_EXTRAIT DU DOCUMENT_.
━━━

Cette opération de substitution ou d’allègement tient nos deux termes fermement séparés de part et d’autre de la « coupure sémiotique » : le signe n’est pas la chose, le mot chien ne mord pas – non plus que son image d’ailleurs. Et « ceci n’est pas une pipe » (vous ne pouvez pas la fumer). Cette coupure qualifie donc l’accès au symbolique, soit un certain propre de l’homme.
Nos représentations admettent une échelle de degrés qui vont de la manifestation directe de la « présence réelle », où la chose même apparaît, aux transpositions majestueuses et sages qui ne se donnent qu’à bonne distance et en différé ; depuis les indices physiques qui attachent jusqu’à l’ordre détaché des symboles. Il arrive qu’un insistant réel troue nos représentations : dans les beaux-arts par exemple, le collage, le ready-made, les matiérismes ou diverses installations ont contesté l’impératif de la transposition. Cette proximité affecte parallèlement le théâtre, selon une courbe qui va du sage répertoire des textes, où l’acteur joue un personnage, à la « cruauté » réclamée (mais impossible sans doute à réaliser) par Artaud, et surtout à la danse. Une pulsion pousse, un corps malmène çà et là l’ordre symbolique et la calme surface des apparences. Avec le direct de la radio ou de la télévision aussi, il arrive que le re de représentation saute, pour nous jeter dans un présent turbulent.

━━━

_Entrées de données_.
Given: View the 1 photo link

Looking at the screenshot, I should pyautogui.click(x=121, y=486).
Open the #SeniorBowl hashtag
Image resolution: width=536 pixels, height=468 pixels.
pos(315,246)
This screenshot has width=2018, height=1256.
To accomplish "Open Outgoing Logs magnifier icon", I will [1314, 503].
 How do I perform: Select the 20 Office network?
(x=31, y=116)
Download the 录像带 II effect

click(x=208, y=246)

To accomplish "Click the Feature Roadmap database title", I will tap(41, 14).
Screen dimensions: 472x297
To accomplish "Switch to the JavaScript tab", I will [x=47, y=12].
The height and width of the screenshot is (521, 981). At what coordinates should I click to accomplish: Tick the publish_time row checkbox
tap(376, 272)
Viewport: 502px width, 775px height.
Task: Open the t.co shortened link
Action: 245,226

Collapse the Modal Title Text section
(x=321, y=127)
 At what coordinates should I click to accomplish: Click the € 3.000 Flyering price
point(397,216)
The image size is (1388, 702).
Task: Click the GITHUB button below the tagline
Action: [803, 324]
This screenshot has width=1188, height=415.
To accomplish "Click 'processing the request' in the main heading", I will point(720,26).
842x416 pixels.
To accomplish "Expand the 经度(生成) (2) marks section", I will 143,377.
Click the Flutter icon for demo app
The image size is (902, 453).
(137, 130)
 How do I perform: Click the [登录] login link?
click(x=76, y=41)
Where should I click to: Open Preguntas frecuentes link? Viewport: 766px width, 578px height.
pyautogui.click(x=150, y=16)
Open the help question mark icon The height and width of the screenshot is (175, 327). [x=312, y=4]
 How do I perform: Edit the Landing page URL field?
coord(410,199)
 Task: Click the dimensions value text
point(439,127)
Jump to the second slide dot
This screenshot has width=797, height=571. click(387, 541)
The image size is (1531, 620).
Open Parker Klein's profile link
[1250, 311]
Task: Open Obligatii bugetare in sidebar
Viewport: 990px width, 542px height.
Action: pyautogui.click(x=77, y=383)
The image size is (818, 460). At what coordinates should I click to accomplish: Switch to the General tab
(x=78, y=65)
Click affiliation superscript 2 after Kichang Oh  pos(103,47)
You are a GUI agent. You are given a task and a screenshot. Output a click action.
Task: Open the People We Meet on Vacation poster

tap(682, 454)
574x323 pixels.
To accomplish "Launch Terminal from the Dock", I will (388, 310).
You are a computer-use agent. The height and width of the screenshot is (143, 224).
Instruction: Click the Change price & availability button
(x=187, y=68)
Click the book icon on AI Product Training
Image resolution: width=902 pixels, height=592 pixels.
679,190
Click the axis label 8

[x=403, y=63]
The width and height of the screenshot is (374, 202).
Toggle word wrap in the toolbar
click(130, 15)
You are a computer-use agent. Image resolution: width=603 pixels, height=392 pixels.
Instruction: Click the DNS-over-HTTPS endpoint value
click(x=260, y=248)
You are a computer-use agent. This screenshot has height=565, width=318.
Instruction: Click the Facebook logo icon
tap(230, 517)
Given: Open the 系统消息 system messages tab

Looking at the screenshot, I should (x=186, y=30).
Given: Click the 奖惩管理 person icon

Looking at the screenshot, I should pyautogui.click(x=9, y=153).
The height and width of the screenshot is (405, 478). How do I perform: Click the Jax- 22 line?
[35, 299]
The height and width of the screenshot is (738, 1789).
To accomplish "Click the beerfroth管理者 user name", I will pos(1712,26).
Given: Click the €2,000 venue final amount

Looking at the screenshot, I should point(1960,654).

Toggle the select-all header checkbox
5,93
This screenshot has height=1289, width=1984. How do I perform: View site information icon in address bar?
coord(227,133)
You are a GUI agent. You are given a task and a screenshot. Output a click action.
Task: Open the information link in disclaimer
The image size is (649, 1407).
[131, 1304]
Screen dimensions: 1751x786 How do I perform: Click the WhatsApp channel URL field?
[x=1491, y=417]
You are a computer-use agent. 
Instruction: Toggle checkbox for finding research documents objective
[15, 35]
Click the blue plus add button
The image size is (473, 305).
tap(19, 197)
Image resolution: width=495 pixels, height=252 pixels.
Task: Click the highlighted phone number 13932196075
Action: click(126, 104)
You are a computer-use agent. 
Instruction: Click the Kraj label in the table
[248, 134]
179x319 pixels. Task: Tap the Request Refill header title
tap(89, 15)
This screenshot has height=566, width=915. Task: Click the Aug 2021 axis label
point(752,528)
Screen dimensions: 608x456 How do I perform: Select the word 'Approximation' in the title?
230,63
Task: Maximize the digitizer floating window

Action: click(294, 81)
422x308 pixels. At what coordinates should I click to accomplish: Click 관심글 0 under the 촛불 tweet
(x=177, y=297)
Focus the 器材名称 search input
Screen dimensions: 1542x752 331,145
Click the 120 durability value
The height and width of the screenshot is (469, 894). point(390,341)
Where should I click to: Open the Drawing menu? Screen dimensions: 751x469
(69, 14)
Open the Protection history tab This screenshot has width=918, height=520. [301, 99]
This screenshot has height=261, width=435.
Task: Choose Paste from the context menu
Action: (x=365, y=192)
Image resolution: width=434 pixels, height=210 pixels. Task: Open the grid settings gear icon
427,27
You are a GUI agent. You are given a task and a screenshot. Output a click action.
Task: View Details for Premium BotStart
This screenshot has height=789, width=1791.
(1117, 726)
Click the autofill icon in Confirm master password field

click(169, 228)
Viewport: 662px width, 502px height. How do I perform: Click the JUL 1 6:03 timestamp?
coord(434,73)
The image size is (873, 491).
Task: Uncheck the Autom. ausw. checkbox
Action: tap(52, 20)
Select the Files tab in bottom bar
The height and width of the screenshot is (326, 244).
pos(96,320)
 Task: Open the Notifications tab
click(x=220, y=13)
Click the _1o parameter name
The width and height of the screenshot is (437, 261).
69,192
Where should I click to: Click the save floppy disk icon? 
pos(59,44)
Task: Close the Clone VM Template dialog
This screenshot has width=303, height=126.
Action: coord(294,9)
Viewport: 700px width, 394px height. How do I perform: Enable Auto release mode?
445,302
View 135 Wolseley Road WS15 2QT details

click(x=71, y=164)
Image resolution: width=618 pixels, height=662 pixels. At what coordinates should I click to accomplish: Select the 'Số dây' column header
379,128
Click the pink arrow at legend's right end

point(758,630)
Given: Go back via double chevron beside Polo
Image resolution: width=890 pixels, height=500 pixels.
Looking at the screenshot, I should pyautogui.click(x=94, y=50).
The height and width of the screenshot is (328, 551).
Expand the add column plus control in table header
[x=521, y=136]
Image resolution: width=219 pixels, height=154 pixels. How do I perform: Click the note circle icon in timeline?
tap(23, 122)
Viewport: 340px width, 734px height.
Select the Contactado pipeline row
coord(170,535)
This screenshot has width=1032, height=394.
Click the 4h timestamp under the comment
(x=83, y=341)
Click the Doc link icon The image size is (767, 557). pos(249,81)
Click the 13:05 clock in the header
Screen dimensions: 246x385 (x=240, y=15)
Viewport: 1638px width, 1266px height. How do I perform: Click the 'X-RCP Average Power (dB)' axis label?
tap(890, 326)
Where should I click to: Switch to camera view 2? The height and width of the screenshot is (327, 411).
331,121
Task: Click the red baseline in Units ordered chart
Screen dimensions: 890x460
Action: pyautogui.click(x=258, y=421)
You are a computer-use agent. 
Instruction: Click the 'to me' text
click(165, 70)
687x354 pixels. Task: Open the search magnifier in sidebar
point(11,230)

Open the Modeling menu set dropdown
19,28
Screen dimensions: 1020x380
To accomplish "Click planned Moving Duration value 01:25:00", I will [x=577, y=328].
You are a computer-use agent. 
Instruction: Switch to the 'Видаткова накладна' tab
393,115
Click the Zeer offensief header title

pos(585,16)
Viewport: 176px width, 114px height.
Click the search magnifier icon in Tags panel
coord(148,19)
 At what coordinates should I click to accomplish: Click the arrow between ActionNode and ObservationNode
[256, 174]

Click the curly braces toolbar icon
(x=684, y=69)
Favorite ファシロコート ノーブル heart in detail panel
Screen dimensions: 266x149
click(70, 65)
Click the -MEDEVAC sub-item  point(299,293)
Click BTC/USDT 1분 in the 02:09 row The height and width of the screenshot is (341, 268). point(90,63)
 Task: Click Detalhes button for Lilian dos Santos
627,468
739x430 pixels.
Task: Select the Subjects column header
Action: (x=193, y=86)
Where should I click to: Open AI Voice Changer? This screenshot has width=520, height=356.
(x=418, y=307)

━━━

_TÂCHES À RÉALISER_.
1. D'après l'extrait sur la représentation, à quoi la coupure sémiotique qualifie-t-elle l'accès ?
2. Donnez la suite de l'extrait sur la représentation, en partant de sa dernière phrase.
Les lignes n'ont aucun rapport avec l'extrait sur la représentation.

_RÉPONSES PAR TÂCHE_.
1. Elle qualifie l'accès au symbolique, soit un certain propre de l'homme.

2.
La représentation suppose-t-elle un monde d’avance clos ? La coupure sémiotique est comparable à la rampe du théâtre, qui ne laisse aucun événement s’immiscer du dehors dans l’espace protégé de la scène. Au théâtre, mais plus encore avec l’écran de cinéma ou entre les baguettes du tableau, rien n’arrive plus au monde fixé une fois pour toutes. De même, le livre, que je lis et découvre successivement, demeure scellé dans sa typographie.
Crise de la représentation ?
Tout n’est pas représentable ; l’infiniment petit (la bouillie subatomique) et l’infiniment grand (l’univers) ne se laissent pas cartographier. Sans aller jusqu’à ces extrêmes, nous nous formons des représentations relativement claires, quoique terriblement lacunaires, du monde extérieur, beaucoup plus obscures de notre corps-esprit, qui nous échappe dans son fonctionnement même : conduire une voiture ou jouer en virtuose du piano requièrent un oubli de nos membres qui marchent tout seul, ou dans un « état modifié de conscience ». Entre vivre et connaître il faut parfois choisir.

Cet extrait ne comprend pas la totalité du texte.